** BEGIN Selected text **

The Audit Committee considered the non-audit services provided by Deloitte & Touche LLP and determined that the provision of such services was compatible with maintaining Deloitte & Touche LLP’s independence. Deloitte & Touche LLP, the members of Deloitte Touche Tohmatsu and their respective affiliates billed the Company the following:

 

The aggregate accounting fees billed and services provided by the Company’s principal independent registered public independent registered public accounting firm for the years ended December 31, 2007 and 2006 are as follows:

 

     2007    2006

Audit Fees (1)

   $ 1,026,145    $ 914,900

Audit-Related Fees:

     

Tax Fees (2)

     102,382      139,294

All Other Fees (3)

     251,000      105,000
             

Total Fees

   $ 1,379,527    $ 1,159,194

 

(1)   Amounts include audit fees related to the statutory audits of the Company’s Irish subsidiaries.

 

36


(2)   Represents professional services for tax compliance, tax advice and tax planning. Amounts include tax fees paid related to the Company’s Irish subsidiaries.

 

(3)   Relates primarily to comfort letters provided in connection with the Company’s capital raising activities.

 

Pursuant to the Audit Committee charter, all services provided to the Company by its independent registered public accounting firm must be pre-approved either by the Audit Committee or, when appropriate, by a subcommittee formed by the Audit Committee. The pre-approval policies and procedures of the Audit Committee are in summary as follows:

 

Statement of Principles

 

The Audit Committee is required to pre-approve the audit and non-audit services performed by the Company’s independent registered public accounting firm for the Company in order to assure that the provision of such services does not impair the auditor’s independence. The Audit Committee also will pre-approve, in accordance with its Pre-Approval Policy (the “Policy”), all audit and non-audit services provided to all subsidiaries of the Company. Unless a type of service to be provided by the independent auditor is pre-approved in accordance with the terms of the Policy, it will require specific pre-approval by the Audit Committee or by any member of the Audit Committee to which pre-approval authority has been delegated.

 

The term of any Audit, Audit-Related, including Tax and All Other services that have been pre-approved under the Policy is twelve months from the date of pre-approval, unless the Audit Committee specifically provides for a different period. Periodically, and no less than at its first meeting of each fiscal year, the Audit Committee will review and re-approve the Policy and all appendices attached thereto, together with any changes deemed necessary or desirable by the Audit Committee.

** END Selected text **

Task brief =>
Answer these questions using the text above on audit fees:
1. What audit fees were billed for 2007?
2. What do the All Other Fees relate primarily to?
3. Unless the Audit Committee specifies a different period, how long is the term of services pre-approved under the Policy?

** BEGIN Entries provided **

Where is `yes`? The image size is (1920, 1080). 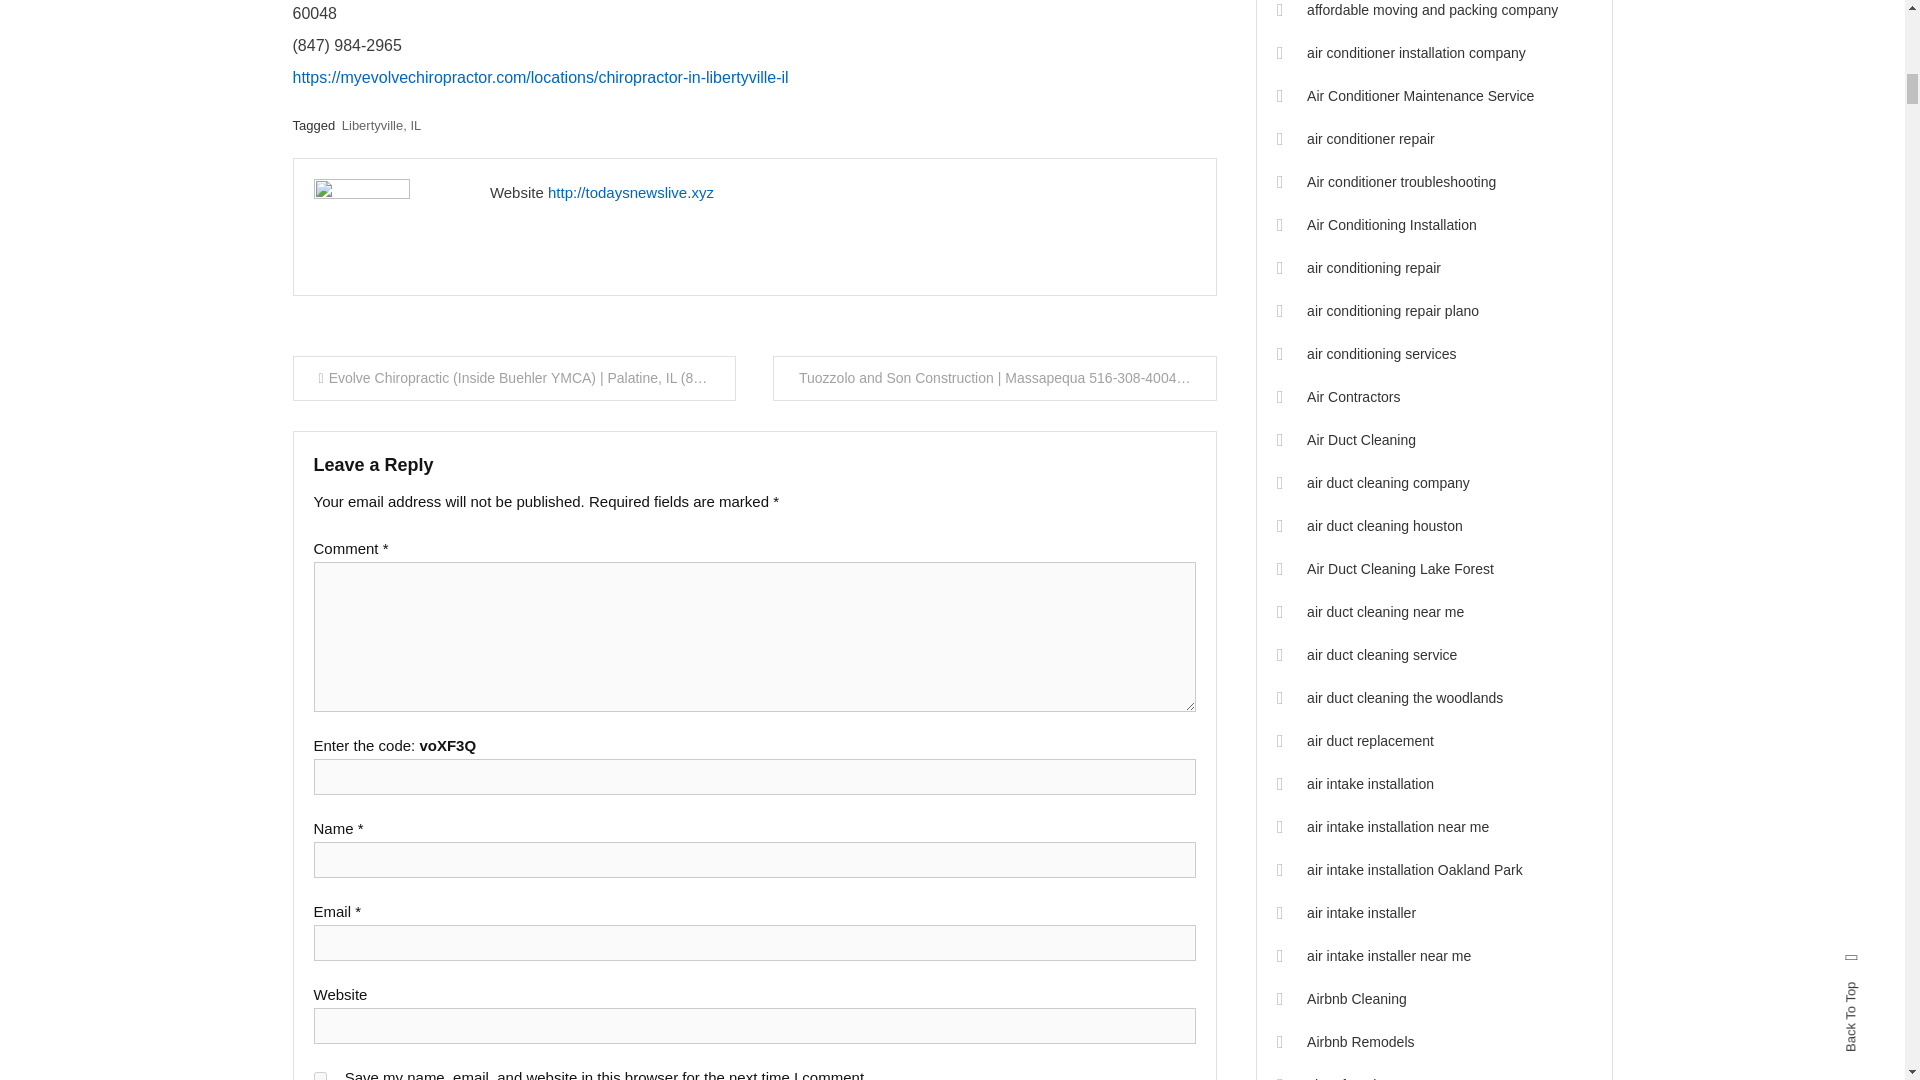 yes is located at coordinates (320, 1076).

** END Entries provided **
** BEGIN Entries provided **

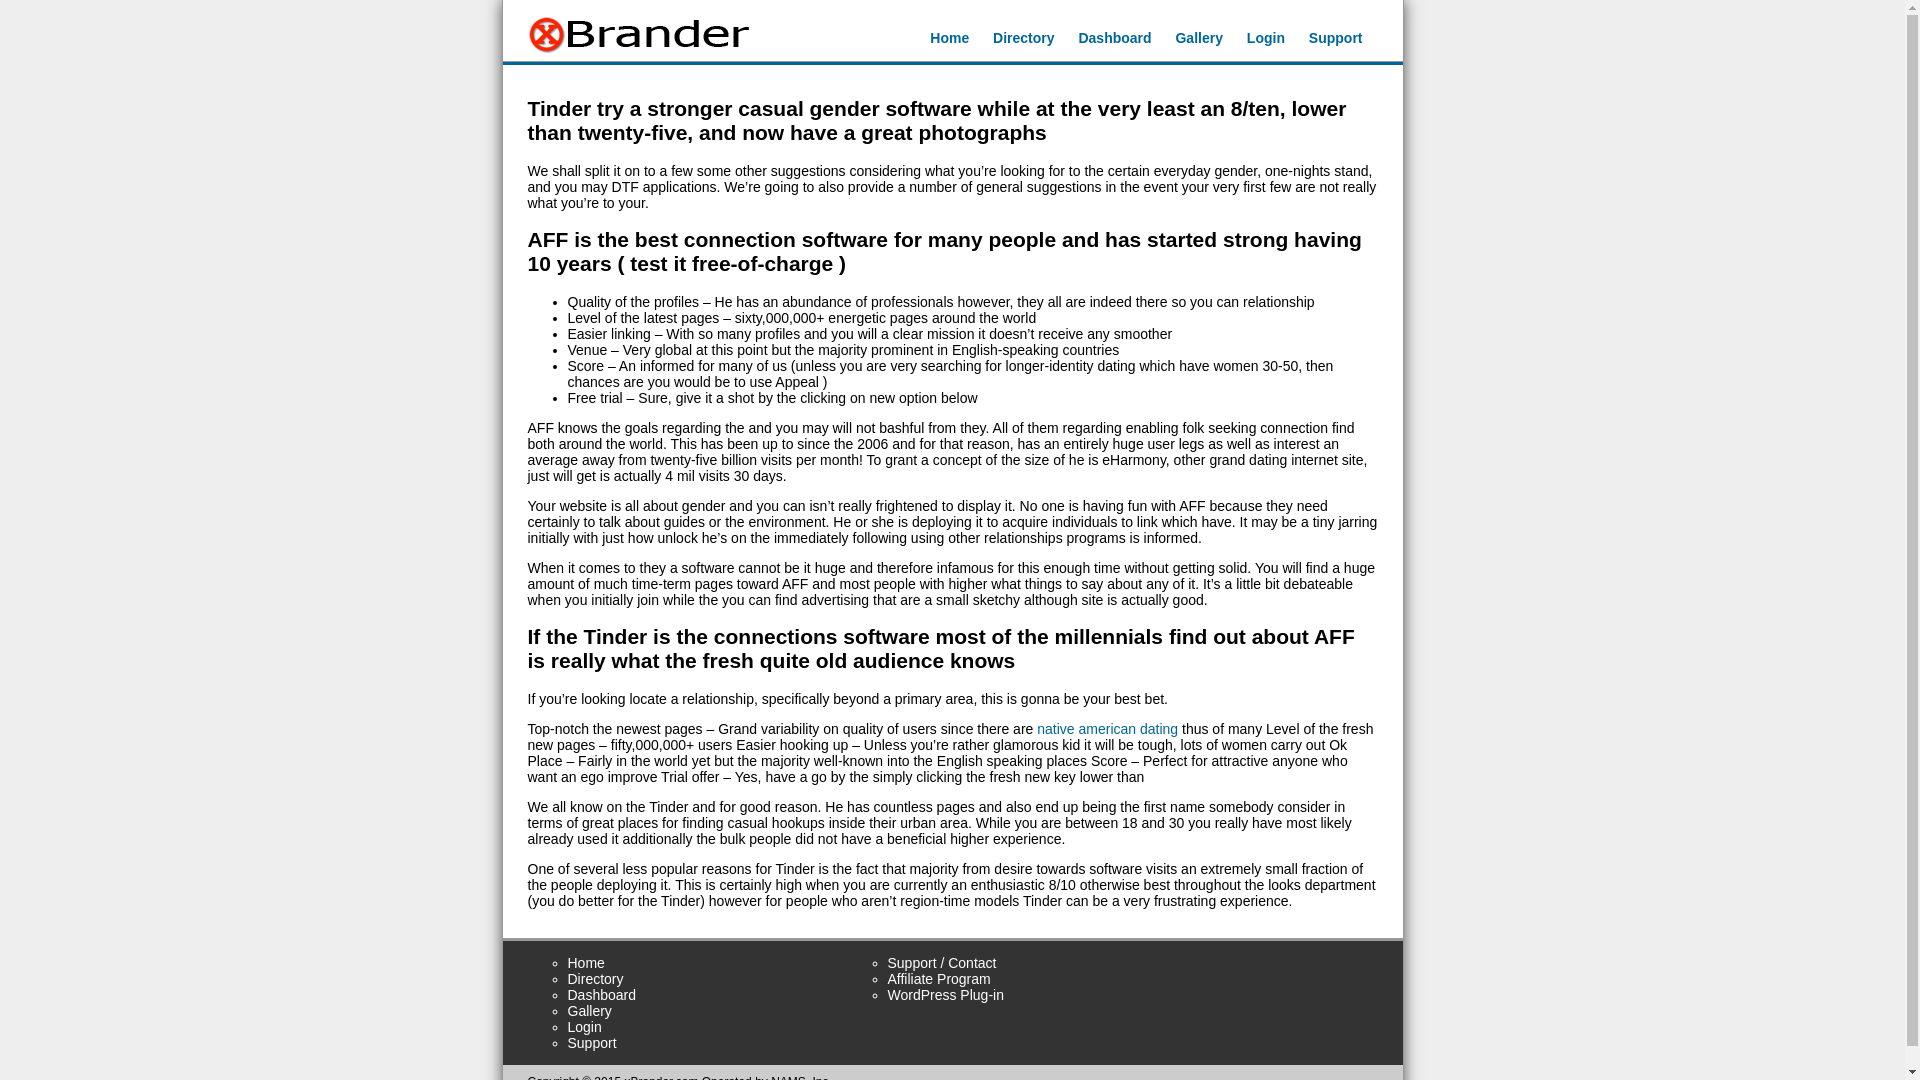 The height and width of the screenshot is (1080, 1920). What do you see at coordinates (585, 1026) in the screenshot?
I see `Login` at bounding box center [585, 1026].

** END Entries provided **

Output of the exercise =>
1. $1,026,145
2. Comfort letters provided in connection with the Company's capital raising activities
3. Twelve months from the date of pre-approval